Procede verso la riapertura il caso della neonata che nel 2021 morì (si disse all’epoca dei fatti) in seguito alla cosiddetta sindrome della morte in culla perché la procura di Pavia avrebbe trovato prove evidenti di presunti maltrattamenti subiti dalla piccola, in modo definito “sistematico”. A raccontare i nuovi sviluppi è il Corriere della Sera, che ha appreso come entrambi i genitori della piccola che aveva appena 3 mesi sono stati iscritti nel registro degli indagati, anche se solo a titolo di ‘persone informate’, mentre spetterà al lavoro degli inquirenti ricostruire le trame che potrebbero aver causato la morte della neonata di Pavia.
Tornando brevemente a quel 2021, la mattina del 28 novembre la madre della piccola chiamò i soccorsi perché aveva notato che stava diventando cianotica e faticava a respirare.

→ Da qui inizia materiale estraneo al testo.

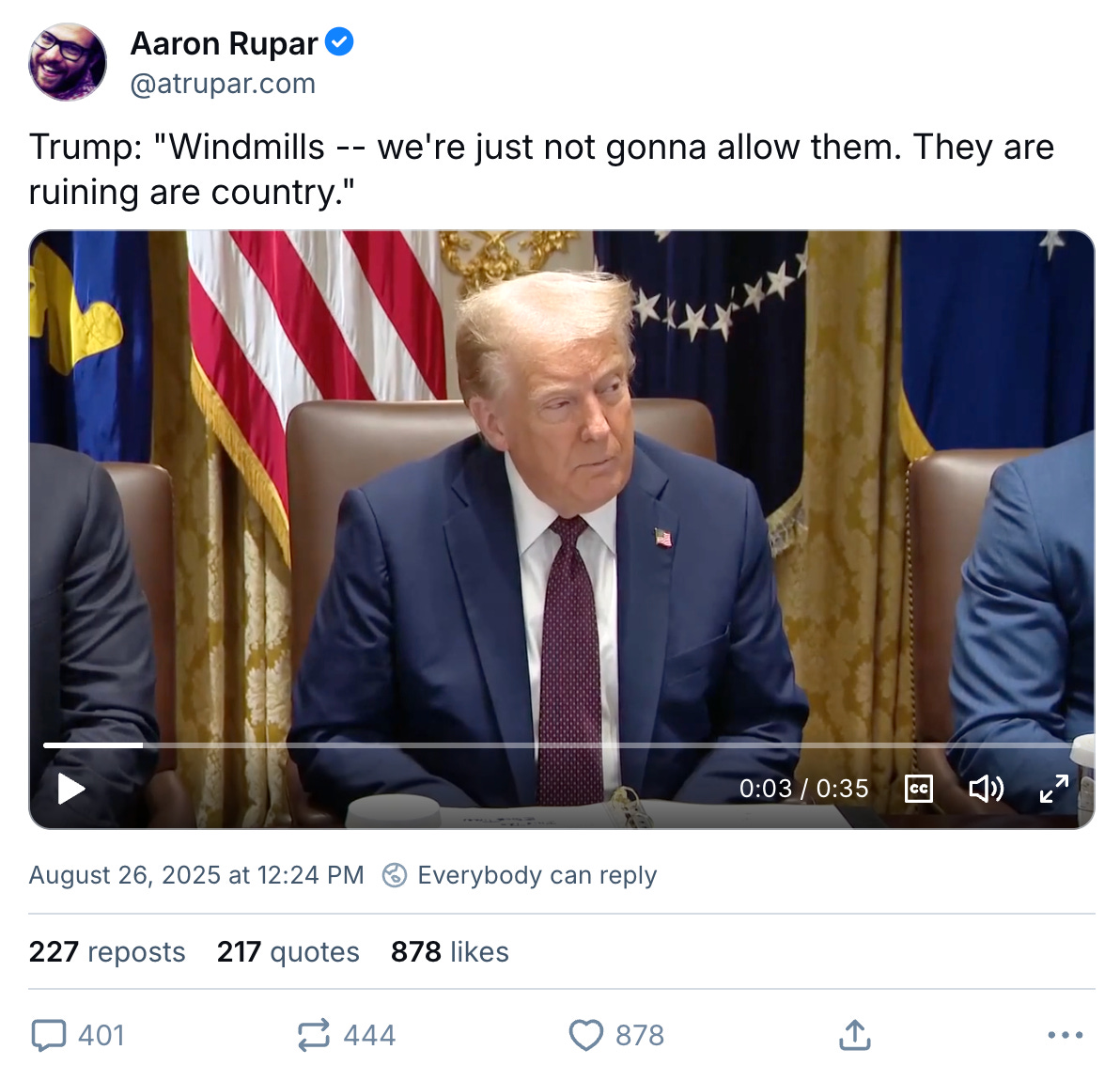Open the video in fullscreen mode
Viewport: 1120px width, 1081px height.
point(1054,789)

Immediato l’intervento dei paramedici del 118 che, tuttavia, si è rivelato anche altrettanto inutile, dato che dopo l’arrivo della neonata in condizioni critiche all’ospedale San Matteo di Pavia sono passati pochi minuti prima della morte per una grave crisi respiratoria.

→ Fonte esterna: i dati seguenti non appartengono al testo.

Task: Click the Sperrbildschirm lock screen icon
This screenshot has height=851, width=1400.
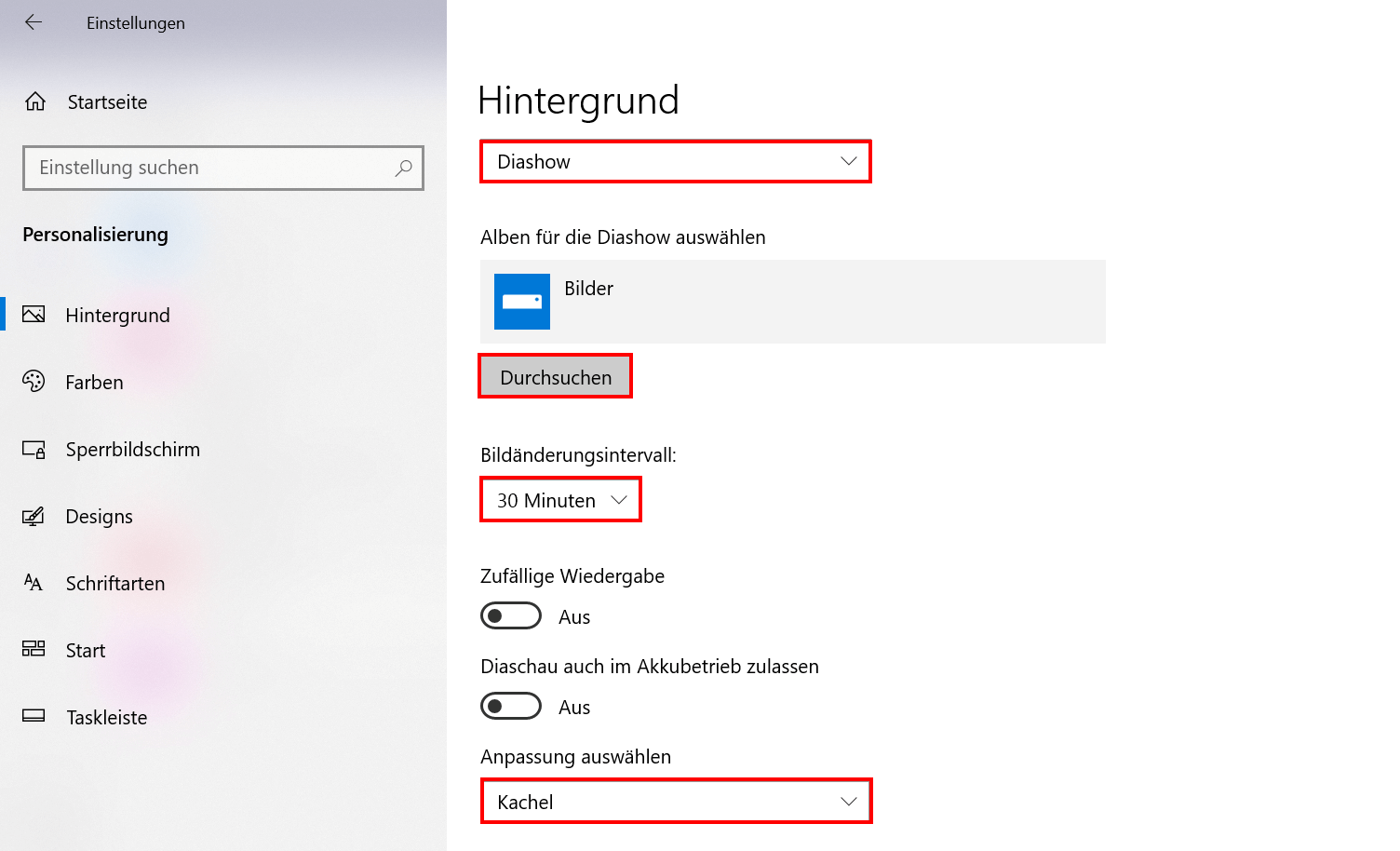Action: [34, 450]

I segni della violenza sistematica sulla neonata morta a Pavia
Come anticipavamo, all’epoca i genitori parlarono di una situazione imprevedibile, ma già dopo aver costato il decesso i medici dell’ospedale di Pavia notarono che la neonata presentava segni chiari di deperimento. Da lì è partita una lunga indagine, che grazie all’esame autoptico ha permesso di ricostruire (almeno ipoteticamente, in attesa di conferme giudiziarie) le trame di una vicenda che ha tratti ben diversi dall’evento accidentale. Non solo la neonata era deperita, ma presentava anche diverse lesioni alle costole (risalenti a periodi diversi e incompatibili con le normali fratture che si provocano i bambini cadendo) compatibili con le già citate violenze sistematiche.

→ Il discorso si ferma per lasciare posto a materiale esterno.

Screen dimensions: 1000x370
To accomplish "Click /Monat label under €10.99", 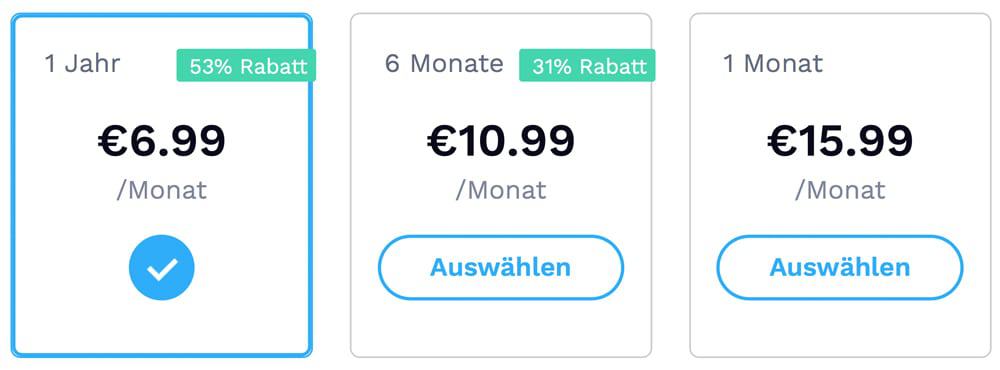I will pyautogui.click(x=501, y=190).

Ignoto (per ora) se a picchiarla fosse la madre, il padre, entrambi o qualche altro parente, mentre come spesso accade in questi casi nessuno ha rilasciato dichiarazioni (la legale della famiglia ha rifiutato di parlare con il Corriere). Il quadro che emerge, comunque, è quello di una famiglia ‘normale’, non disfunzionale e lontana dagli ambienti a rischio della violenza familiare, anche perché (ricorda ancora il Corriere) l’altra figlia della coppia, affidata ad una comunità protetta, non presenta lesioni, fratture o segni di malnutrizione.